#### Source records
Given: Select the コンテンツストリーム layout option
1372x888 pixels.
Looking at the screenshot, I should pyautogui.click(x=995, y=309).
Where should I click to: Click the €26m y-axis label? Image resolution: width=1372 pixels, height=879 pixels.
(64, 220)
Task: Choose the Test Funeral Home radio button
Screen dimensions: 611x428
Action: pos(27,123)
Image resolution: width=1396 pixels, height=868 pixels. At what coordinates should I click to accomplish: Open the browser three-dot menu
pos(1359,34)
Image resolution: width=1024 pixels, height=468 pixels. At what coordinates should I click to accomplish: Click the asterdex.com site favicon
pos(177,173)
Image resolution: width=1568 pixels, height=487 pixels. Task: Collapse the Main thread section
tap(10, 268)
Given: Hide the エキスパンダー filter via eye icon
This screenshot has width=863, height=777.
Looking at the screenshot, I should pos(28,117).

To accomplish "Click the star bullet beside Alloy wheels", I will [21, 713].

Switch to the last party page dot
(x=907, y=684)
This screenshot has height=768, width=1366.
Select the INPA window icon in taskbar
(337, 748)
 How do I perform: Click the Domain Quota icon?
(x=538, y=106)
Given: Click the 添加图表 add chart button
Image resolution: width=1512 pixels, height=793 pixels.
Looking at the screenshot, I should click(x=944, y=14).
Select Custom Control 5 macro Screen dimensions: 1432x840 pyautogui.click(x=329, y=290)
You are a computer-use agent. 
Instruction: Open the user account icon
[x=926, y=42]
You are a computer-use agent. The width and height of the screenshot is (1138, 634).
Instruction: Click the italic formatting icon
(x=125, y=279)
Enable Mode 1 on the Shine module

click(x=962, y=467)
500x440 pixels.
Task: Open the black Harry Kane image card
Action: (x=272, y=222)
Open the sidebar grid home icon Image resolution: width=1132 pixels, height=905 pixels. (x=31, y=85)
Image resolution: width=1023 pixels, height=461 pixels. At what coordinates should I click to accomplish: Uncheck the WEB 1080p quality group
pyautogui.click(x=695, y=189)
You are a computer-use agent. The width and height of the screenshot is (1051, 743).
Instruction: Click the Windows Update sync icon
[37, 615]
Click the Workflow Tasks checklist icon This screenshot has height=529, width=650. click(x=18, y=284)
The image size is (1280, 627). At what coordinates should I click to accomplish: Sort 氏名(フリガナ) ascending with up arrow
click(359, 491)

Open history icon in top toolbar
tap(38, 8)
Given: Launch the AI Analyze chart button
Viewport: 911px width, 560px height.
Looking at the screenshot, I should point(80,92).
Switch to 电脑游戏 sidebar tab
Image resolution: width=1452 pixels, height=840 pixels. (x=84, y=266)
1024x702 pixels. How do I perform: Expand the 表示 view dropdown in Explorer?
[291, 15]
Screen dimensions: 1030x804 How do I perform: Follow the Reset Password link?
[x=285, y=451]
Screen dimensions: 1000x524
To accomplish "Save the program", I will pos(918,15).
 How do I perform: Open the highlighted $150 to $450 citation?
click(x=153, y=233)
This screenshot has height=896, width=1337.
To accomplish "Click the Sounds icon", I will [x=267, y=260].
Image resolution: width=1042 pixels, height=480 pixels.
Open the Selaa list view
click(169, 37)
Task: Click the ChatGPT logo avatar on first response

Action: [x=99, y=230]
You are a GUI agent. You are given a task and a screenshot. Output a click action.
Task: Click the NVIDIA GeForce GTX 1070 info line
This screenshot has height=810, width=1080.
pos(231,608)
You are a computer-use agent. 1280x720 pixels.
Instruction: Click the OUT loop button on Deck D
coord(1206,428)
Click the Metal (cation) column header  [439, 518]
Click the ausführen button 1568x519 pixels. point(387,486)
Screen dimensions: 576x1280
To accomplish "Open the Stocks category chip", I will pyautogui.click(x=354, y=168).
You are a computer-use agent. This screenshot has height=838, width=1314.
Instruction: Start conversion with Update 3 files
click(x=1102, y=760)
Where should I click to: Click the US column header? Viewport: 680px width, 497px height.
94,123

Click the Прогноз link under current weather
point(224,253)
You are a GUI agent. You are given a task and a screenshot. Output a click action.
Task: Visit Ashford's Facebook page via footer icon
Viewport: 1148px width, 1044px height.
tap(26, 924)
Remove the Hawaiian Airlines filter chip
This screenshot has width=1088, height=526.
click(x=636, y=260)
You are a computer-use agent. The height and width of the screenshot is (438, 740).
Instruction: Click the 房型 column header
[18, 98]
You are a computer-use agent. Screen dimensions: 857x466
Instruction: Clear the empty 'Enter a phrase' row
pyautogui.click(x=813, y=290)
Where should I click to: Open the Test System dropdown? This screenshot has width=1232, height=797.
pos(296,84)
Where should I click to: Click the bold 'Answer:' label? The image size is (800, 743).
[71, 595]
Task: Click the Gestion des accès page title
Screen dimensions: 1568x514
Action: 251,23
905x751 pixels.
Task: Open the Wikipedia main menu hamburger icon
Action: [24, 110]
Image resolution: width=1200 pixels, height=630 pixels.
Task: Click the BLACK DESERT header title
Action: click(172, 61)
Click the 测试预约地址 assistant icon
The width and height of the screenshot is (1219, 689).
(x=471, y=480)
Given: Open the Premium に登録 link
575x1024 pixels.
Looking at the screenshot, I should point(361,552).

#### The problem
Would you output all the records above exactly as written?

#### Problem solution
Given: Select the コンテンツストリーム layout option
1372x888 pixels.
Looking at the screenshot, I should pyautogui.click(x=995, y=309).
Where should I click to: Click the €26m y-axis label? Image resolution: width=1372 pixels, height=879 pixels.
(64, 220)
Task: Choose the Test Funeral Home radio button
Screen dimensions: 611x428
Action: pos(27,123)
Image resolution: width=1396 pixels, height=868 pixels. At what coordinates should I click to accomplish: Open the browser three-dot menu
pos(1359,34)
Image resolution: width=1024 pixels, height=468 pixels. At what coordinates should I click to accomplish: Click the asterdex.com site favicon
pos(177,173)
Image resolution: width=1568 pixels, height=487 pixels. Task: Collapse the Main thread section
tap(10, 268)
Given: Hide the エキスパンダー filter via eye icon
This screenshot has width=863, height=777.
Looking at the screenshot, I should pos(28,117).

To accomplish "Click the star bullet beside Alloy wheels", I will [21, 713].

Switch to the last party page dot
(x=907, y=684)
This screenshot has height=768, width=1366.
Select the INPA window icon in taskbar
(337, 748)
 How do I perform: Click the Domain Quota icon?
(x=538, y=106)
Given: Click the 添加图表 add chart button
Image resolution: width=1512 pixels, height=793 pixels.
Looking at the screenshot, I should click(x=944, y=14).
Select Custom Control 5 macro Screen dimensions: 1432x840 pyautogui.click(x=329, y=290)
You are a computer-use agent. 
Instruction: Open the user account icon
[x=926, y=42]
You are a computer-use agent. The width and height of the screenshot is (1138, 634).
Instruction: Click the italic formatting icon
(x=125, y=279)
Enable Mode 1 on the Shine module

click(x=962, y=467)
500x440 pixels.
Task: Open the black Harry Kane image card
Action: (x=272, y=222)
Open the sidebar grid home icon Image resolution: width=1132 pixels, height=905 pixels. (x=31, y=85)
Image resolution: width=1023 pixels, height=461 pixels. At what coordinates should I click to accomplish: Uncheck the WEB 1080p quality group
pyautogui.click(x=695, y=189)
You are a computer-use agent. The width and height of the screenshot is (1051, 743).
Instruction: Click the Windows Update sync icon
[37, 615]
Click the Workflow Tasks checklist icon This screenshot has height=529, width=650. click(x=18, y=284)
The image size is (1280, 627). At what coordinates should I click to accomplish: Sort 氏名(フリガナ) ascending with up arrow
click(359, 491)

Open history icon in top toolbar
tap(38, 8)
Given: Launch the AI Analyze chart button
Viewport: 911px width, 560px height.
Looking at the screenshot, I should point(80,92).
Switch to 电脑游戏 sidebar tab
Image resolution: width=1452 pixels, height=840 pixels. (x=84, y=266)
1024x702 pixels. How do I perform: Expand the 表示 view dropdown in Explorer?
[291, 15]
Screen dimensions: 1030x804 How do I perform: Follow the Reset Password link?
[x=285, y=451]
Screen dimensions: 1000x524
To accomplish "Save the program", I will pos(918,15).
 How do I perform: Open the highlighted $150 to $450 citation?
click(x=153, y=233)
This screenshot has height=896, width=1337.
To accomplish "Click the Sounds icon", I will [x=267, y=260].
Image resolution: width=1042 pixels, height=480 pixels.
Open the Selaa list view
click(169, 37)
Task: Click the ChatGPT logo avatar on first response

Action: [x=99, y=230]
You are a GUI agent. You are given a task and a screenshot. Output a click action.
Task: Click the NVIDIA GeForce GTX 1070 info line
This screenshot has height=810, width=1080.
pos(231,608)
You are a computer-use agent. 1280x720 pixels.
Instruction: Click the OUT loop button on Deck D
coord(1206,428)
Click the Metal (cation) column header  [439, 518]
Click the ausführen button 1568x519 pixels. point(387,486)
Screen dimensions: 576x1280
To accomplish "Open the Stocks category chip", I will pyautogui.click(x=354, y=168).
You are a computer-use agent. This screenshot has height=838, width=1314.
Instruction: Start conversion with Update 3 files
click(x=1102, y=760)
Where should I click to: Click the US column header? Viewport: 680px width, 497px height.
94,123

Click the Прогноз link under current weather
point(224,253)
You are a GUI agent. You are given a task and a screenshot. Output a click action.
Task: Visit Ashford's Facebook page via footer icon
Viewport: 1148px width, 1044px height.
tap(26, 924)
Remove the Hawaiian Airlines filter chip
This screenshot has width=1088, height=526.
click(x=636, y=260)
You are a computer-use agent. The height and width of the screenshot is (438, 740).
Instruction: Click the 房型 column header
[18, 98]
You are a computer-use agent. Screen dimensions: 857x466
Instruction: Clear the empty 'Enter a phrase' row
pyautogui.click(x=813, y=290)
Where should I click to: Open the Test System dropdown? This screenshot has width=1232, height=797.
pos(296,84)
Where should I click to: Click the bold 'Answer:' label? The image size is (800, 743).
[71, 595]
Task: Click the Gestion des accès page title
Screen dimensions: 1568x514
Action: 251,23
905x751 pixels.
Task: Open the Wikipedia main menu hamburger icon
Action: [24, 110]
Image resolution: width=1200 pixels, height=630 pixels.
Task: Click the BLACK DESERT header title
Action: click(172, 61)
Click the 测试预约地址 assistant icon
The width and height of the screenshot is (1219, 689).
(x=471, y=480)
Given: Open the Premium に登録 link
575x1024 pixels.
Looking at the screenshot, I should point(361,552).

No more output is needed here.